● EXTRAIT À LIRE:
══════════

Un GNU qui nous Unit !
Ce mercredi 13 janvier avait lieu une conférence enthousiasmante pour tous les geeks de la cité des Gaules : Richard Stallman lui-même au Grand Amphithéâtre de l’université Lumière Lyon 2 ! RMS, comme il se fait appeler, fondateur de GNU, venait nous parler du logiciel libre. Qui de mieux qualifié ?
![](http://www.agoravox.fr/local/cache-vignettes/L300xH188/0d8166794b4d10d8-db888.jpg)
Son arrivée dans l’amphithéâtre fut marquée par un mouvement de masse vers la position debout et une salve d’applaudissements. Le président de l’université était bien dépité. Il n’avait pas conscience qu’une telle « star » était face à lui. Il introduisit la conférence d’un bref discours sur les utopies et les utopistes. C’est approprié quand on reçoit le papa de GNU.
Richard Matthew Stallman se fit connaître en créant GNU Emacs, un éditeur de texte libre. Il le fera tourner sur le système d’exploitation GNU. Cependant, le noyau de ce système n’ayant jamais bien fonctionné, il emprunta celui d’Unix, Linux. Ainsi naquit le système généralement connu sous le nom de GNU-Linux. C’est d’ailleurs de la que vient le nom de GNU. Il s’agit de l’acronyme récursif "Gnu’s Not Unix" (Gnu n’est pas Unix), pour expliciter la différence entre les deux.
Mais qu’est-ce qu’un logiciel libre ?
Vous en avez peut-être déjà utilisé. Open Office, Gimp... la liste est longue1 ! Les logiciels libres ont en commun qu’ils respectent quatre libertés qui sont fondamentales pour tout libriste.

══════════

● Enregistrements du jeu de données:
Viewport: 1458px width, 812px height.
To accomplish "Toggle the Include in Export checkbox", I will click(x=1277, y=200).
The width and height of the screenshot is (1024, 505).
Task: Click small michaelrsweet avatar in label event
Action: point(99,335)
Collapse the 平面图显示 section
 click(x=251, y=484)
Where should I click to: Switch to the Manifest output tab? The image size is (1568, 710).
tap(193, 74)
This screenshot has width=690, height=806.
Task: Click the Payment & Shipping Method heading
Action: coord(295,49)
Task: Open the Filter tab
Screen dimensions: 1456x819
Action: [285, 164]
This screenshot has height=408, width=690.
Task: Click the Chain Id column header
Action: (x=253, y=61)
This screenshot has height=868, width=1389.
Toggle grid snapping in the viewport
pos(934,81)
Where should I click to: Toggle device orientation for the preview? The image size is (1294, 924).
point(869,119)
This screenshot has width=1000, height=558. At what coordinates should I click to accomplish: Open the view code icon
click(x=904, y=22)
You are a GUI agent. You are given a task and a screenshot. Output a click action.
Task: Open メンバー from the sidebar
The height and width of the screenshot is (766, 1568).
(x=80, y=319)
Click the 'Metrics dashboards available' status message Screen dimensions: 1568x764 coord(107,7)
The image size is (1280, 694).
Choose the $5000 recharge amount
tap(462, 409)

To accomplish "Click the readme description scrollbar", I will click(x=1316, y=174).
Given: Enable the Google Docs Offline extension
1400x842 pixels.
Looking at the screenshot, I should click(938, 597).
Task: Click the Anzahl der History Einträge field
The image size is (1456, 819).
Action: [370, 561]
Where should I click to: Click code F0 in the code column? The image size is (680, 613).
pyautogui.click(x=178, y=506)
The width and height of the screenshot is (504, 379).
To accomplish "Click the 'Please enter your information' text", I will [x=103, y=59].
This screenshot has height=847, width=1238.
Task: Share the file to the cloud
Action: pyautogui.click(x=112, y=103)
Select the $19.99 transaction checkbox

══════════

● DESCRIPTION DE LA TÂCHE: Recopiez le passage de l'article ci-dessus sur la conférence de Richard Stallman à Lyon, de « Son arrivée dans » jusqu'à « papa de GNU. », ces deux extrémités comprises.

● RÉSULTAT ATTENDU:
Son arrivée dans l’amphithéâtre fut marquée par un mouvement de masse vers la position debout et une salve d’applaudissements. Le président de l’université était bien dépité. Il n’avait pas conscience qu’une telle « star » était face à lui. Il introduisit la conférence d’un bref discours sur les utopies et les utopistes. C’est approprié quand on reçoit le papa de GNU.